The design of the synthetic data pipeline has general reference value: in professional domains where annotated data is extremely scarce, procedurally generating training data starting from domain databases is a practical strategy.

Limitations & Future Work¶

The accuracy of the current method remains limited on complex Markush structures (multi-level nested variables, large molecular skeletons).
The scale of the M2S benchmark is small, which may be insufficient to fully represent the diversity of Markush structures in chemical patents.
The robustness of the model against hand-drawn or low-resolution scanned chemical structure images is not fully validated.
Future work can integrate Markush structure recognition with complete patent document parsing pipelines to achieve end-to-end chemical information extraction.
Future work can explore using chemical knowledge graphs to verify the chemical validity of generated Markush structures, further improving accuracy.

vs MolScribe/DECIMER: These OCSR methods focus on recognizing single chemical structures from images and do not handle textual information or variable definitions. MarkushGrapher is an important extension of them into the Markush structure dimension.
vs General VLMs such as GPT-4V: General vision-language models lack domain-specific chemical knowledge; although they can understand text, they cannot accurately interpret chemical symbols. This illustrates that in highly specialized domains, specialized models still hold an advantage over general large models.
vs LayoutLMv3: The VTL encoder draws on the design of document understanding models but is adapted to the specificities of chemical documents.
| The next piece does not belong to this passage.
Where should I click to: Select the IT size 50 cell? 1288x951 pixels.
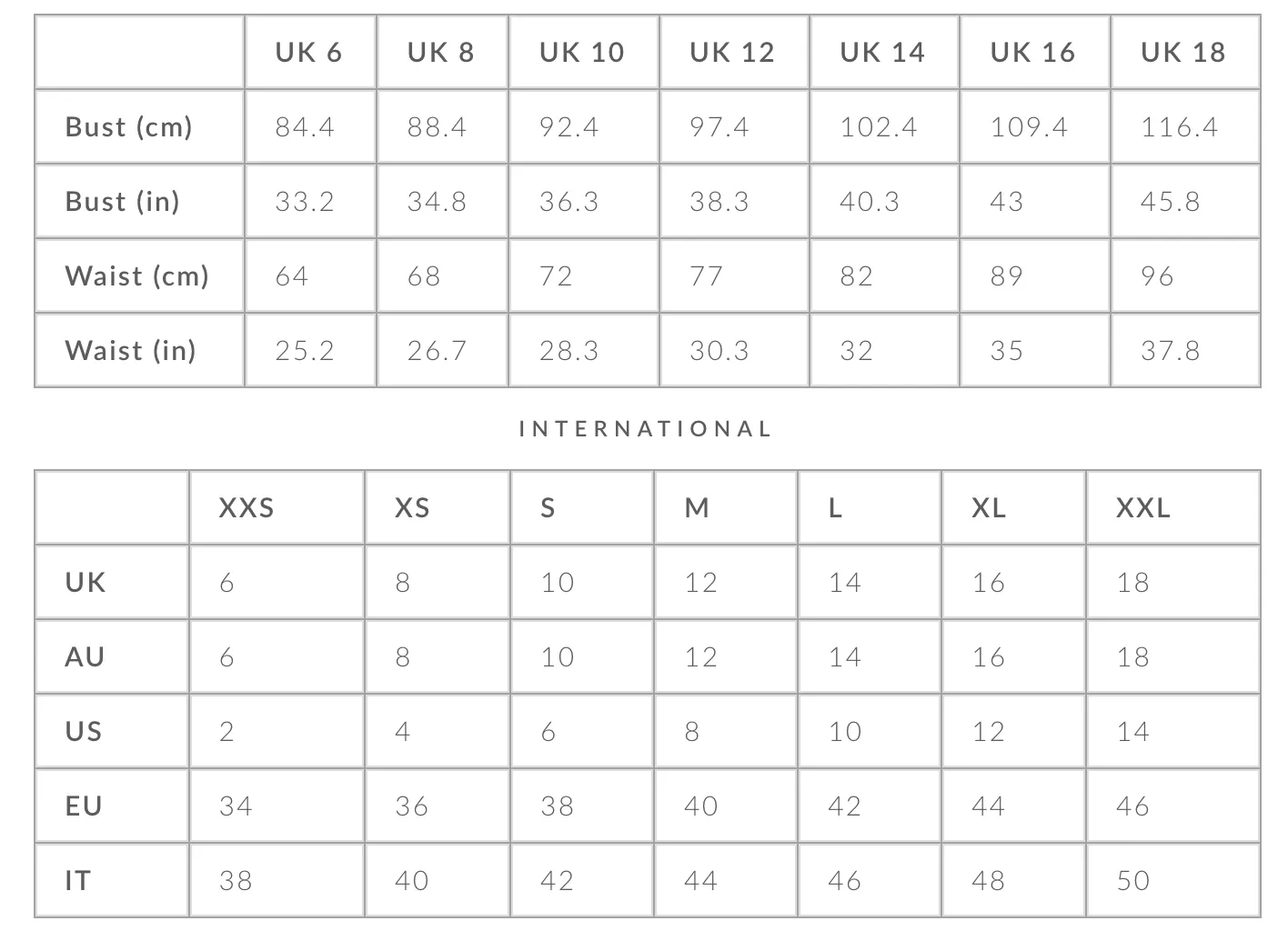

This "general pre-training + domain adaptation" paradigm is worth promoting in other specialized domains.

Rating¶

Novelty: ⭐⭐⭐⭐ First to systematically address the Markush structure recognition problem, with a highly targeted dual-encoder design.
Experimental Thoroughness: ⭐⭐⭐⭐ Constructed the first benchmark, compared comprehensively with multiple baselines, and ablated key modules.
Writing Quality: ⭐⭐⭐⭐ Clear presentation of the problem background, helping readers without a chemistry background understand Markush structures.
Value: ⭐⭐⭐⭐ Direct practical value for the field of chemical patent analysis, with the M2S benchmark driving progress in this direction.